Reputation: 1431
A help needed with a pretty simple Python 3.6 script.
First, it downloads an HTML file from an old-fashioned server which uses cp1251 encoding.
Then I need to put the file contents into a UTF-8 encoded string.
Here is what I'm doing:
import requests
import codecs
#getting the file
ri = requests.get('http://old.moluch.ru/_python_test/0.html')
#checking that it's in cp1251
print(ri.encoding)
#encoding using cp1251
text = ri.text
text = codecs.encode(text,'cp1251')
#decoding using utf-8 - ERROR HERE!
text = codecs.decode(text,'utf-8')
print(text)
Here is the error:
Traceback (most recent call last):
File "main.py", line 15, in <module>
text = codecs.decode(text,'utf-8')
File "/var/lang/lib/python3.6/encodings/utf_8.py", line 16, in decode
return codecs.utf_8_decode(input, errors, True)
UnicodeDecodeError: 'utf-8' codec can't decode byte 0xca in position 43: invalid continuation byte
I'd really appreciate any help with it.
Upvotes: 0
Views: 3532
Reputation: 338406
Not sure what you are trying to do.
.text
is the text of the response, a Python string. Encodings don't play any role in Python strings.
Encodings only play a role when you have a stream of bytes that you want to convert to a string (or the other way around). And the requests module already does that for you.
import requests
ri = requests.get('http://old.moluch.ru/_python_test/0.html')
print(ri.text)
For example, assume you have a text file (i.e.: bytes). Then you must pick an encoding when you open()
the file - the choice of encoding determines how the bytes in the file are converted into characters. This manual step is necessary because open()
cannot know what encoding the bytes of the file are in.
HTTP on the other hand sends this in the response headers (Content-Type
), so requests
can know this information. Being a high-level module, it helpfully looks at the HTTP headers and converts the incoming bytes for you. (If you would use the much more low-level urllib
, you'd have to do your own decoding.)
The .encoding
property is purely informational when you use the .text
of the response. It might be relevant if you use the .raw
property, though. For work with servers that return regular text responses, using .raw
is seldom necessary.
Upvotes: 2
Reputation: 2600
You don't need to do the encoding/decoding.
"When you make a request, Requests makes educated guesses about the encoding of the response based on the HTTP headers. The text encoding guessed by Requests is used when you access r.text"
So this will work:
import requests
#getting the file
ri = requests.get('http://old.moluch.ru/_python_test/0.html')
text = ri.text
print(text)
You can also access the response body as bytes, for non-text requests:
ri.content
Please check out the requests documentation
Upvotes: 1
Reputation: 1827
When many of the people have already answered that you are getting the decoded message when you make requests.get.

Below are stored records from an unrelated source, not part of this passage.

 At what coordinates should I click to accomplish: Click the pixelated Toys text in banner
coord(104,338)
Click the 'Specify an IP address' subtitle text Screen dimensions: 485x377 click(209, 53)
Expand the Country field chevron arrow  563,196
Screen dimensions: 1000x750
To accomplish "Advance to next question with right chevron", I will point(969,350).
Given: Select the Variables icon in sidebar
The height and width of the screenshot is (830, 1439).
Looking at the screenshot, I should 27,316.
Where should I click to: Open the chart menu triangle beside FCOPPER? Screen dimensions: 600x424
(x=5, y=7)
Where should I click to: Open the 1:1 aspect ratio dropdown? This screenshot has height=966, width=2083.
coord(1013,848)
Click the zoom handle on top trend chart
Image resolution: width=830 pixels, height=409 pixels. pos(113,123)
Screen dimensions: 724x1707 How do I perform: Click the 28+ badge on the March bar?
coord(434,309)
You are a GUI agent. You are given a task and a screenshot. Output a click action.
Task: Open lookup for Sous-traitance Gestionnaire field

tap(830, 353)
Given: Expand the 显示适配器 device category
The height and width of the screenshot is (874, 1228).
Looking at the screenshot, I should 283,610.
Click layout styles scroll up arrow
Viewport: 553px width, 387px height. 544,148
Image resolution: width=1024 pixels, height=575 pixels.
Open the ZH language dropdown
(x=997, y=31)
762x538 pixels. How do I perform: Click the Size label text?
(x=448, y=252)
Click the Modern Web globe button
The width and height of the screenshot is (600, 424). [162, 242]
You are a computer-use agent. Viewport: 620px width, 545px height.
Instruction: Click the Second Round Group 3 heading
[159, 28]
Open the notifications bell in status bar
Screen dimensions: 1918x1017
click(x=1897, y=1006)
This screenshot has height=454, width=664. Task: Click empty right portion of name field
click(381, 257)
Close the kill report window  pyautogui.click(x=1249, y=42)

I will answer to the error you are facing right now.
This Line:
text = codecs.encode(text,'cp1251')
Encodes the text into cp1251, you are then trying to decode it using utf-8 which gives you the error here:
text = codecs.decode(text,'utf-8')
For detecting the types you can use:
import chardet
text = codecs.encode(text,'cp1251')
chardet.detect(text) . #output {'encoding': 'windows-1251', 'confidence': 0.99, 'language': 'Russian'}
#OR
text = codecs.encode(text,'utf-8')
chardet.detect(text) . #output {'encoding': 'utf-8', 'confidence': 0.99, 'language': ''}
So encoding in one format and then decoding in other causes the error.
Upvotes: 1
Reputation: 185
you can simply ignore the error with adding a setting to the decode function :
text = codecs.decode(text,'utf-8',errors='ignore')
Upvotes: -1